Good afternoon, shareholders, stakeholders, friends. Last week we had our Board meeting. I hope all of you have received the note that we circulate, which is customary after the Board meeting. Just to go over some of the highlights of the performance on the standalone and consolidated basis. This quarter we had a turnover of INR 4,641 crore, as compared to INR 3,367 crore trailing quarter, INR 2,851 crore last quarter, which is respectively 38% and 63% growth. EBITDA of INR 598 crore, INR 301 crore, INR 202 crore. However, let me point out upfront, out of these INR 598 crore, INR 113 crore is an accounting entry. It's not a real income.

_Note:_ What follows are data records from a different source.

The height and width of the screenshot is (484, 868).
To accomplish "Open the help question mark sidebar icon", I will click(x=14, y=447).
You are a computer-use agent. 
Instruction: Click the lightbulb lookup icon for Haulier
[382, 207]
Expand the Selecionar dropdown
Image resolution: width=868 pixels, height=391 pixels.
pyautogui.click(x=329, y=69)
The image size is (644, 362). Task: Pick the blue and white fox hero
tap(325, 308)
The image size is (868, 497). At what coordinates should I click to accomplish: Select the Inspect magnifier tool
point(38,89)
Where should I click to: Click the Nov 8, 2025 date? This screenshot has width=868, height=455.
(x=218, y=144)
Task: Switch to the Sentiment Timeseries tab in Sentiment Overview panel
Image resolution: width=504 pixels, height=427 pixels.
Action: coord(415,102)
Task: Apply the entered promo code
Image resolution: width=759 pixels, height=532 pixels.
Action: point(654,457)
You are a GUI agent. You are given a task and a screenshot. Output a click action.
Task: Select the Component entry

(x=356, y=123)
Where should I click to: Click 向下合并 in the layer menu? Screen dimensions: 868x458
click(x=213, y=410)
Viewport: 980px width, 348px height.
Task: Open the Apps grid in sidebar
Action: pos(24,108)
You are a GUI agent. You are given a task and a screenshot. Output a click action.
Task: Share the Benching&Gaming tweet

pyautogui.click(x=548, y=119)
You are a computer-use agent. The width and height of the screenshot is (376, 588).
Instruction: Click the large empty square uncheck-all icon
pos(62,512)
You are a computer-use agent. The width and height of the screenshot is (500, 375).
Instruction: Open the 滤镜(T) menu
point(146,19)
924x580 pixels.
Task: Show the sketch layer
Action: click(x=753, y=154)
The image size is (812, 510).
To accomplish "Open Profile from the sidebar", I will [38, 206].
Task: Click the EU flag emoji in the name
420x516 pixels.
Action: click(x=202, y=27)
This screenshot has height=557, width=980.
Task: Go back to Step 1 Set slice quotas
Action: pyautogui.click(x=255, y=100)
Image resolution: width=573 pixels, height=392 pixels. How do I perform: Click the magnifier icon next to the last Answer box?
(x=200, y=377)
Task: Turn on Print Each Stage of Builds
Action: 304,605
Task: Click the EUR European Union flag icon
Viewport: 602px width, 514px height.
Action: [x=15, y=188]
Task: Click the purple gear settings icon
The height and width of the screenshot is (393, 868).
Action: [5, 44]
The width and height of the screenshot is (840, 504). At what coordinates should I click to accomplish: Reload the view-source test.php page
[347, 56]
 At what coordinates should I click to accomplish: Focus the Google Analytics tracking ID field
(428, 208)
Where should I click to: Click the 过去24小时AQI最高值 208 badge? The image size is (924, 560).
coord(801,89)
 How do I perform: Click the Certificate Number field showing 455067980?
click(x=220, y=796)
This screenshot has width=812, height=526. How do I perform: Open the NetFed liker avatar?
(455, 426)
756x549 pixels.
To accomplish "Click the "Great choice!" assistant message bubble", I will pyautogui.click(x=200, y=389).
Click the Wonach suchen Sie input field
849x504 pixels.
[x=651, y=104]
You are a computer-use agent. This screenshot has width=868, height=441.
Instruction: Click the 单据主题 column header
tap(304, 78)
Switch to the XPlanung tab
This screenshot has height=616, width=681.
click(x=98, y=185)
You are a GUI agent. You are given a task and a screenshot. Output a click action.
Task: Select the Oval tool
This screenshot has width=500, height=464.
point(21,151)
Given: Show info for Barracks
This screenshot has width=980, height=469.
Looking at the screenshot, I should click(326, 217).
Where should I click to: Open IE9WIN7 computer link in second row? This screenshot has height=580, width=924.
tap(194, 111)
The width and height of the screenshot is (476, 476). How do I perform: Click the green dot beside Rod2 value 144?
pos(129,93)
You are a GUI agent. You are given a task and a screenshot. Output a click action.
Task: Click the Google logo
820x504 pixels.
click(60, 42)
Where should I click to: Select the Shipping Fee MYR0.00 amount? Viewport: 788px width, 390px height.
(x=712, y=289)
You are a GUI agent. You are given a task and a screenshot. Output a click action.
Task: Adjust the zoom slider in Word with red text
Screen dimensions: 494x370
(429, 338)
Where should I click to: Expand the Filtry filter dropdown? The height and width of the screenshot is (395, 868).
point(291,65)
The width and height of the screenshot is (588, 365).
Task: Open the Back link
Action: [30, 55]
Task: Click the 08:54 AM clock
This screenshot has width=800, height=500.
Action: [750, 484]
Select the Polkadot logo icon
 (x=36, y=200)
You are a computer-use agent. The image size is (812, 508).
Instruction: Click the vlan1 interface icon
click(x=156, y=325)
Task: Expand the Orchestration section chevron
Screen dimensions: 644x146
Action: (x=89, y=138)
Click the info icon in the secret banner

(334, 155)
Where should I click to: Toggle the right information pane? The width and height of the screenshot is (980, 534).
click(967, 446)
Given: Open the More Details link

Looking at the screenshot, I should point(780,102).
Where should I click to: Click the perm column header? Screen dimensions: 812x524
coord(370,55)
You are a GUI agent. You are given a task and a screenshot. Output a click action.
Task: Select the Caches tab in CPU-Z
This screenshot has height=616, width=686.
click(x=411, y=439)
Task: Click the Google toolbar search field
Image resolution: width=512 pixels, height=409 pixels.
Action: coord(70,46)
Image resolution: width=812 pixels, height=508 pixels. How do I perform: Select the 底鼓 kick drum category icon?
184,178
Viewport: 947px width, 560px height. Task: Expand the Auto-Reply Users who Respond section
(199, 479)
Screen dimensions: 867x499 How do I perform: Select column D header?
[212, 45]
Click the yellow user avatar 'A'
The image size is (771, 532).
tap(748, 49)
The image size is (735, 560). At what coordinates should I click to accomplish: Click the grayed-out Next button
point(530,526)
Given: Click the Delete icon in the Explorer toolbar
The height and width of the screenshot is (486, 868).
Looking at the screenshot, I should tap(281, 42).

It is something that has to be recognized as per the accounting standard, and therefore, if you remove that INR 598 crore minus INR 113 crore is INR 485 crore.
INR 485 crore also has shown a growth of EBITDA 61% and 140% respectively for the last two quarters as we are comparing. The financial expenses, INR 138 crore versus INR 126 crore last quarter. Out of this INR 138 crore, if you see, there is a financial cost, INR 13 crore has been because of the foreign exchange fluctuations. Add a addition to the top line is INR 19 crore, so the net gain of foreign exchange-
This call is now being recorded.
INR 5 crores. Overall, if you look at the performance, as we have been saying, and as we have been waiting, the performance is impressive. All the parameters that you would look at in a performance, has improved and has shown a trend which gives us a comfort that indeed we have had a all-round and a comprehensive improvement in the performance, which has been, under some kind of a pressure in the last few quarters because of the reasons that we have been explaining. We have always given a hope to all our friends and investors that this is a temporary blip for which enough actions are being taken, and we should be out of it.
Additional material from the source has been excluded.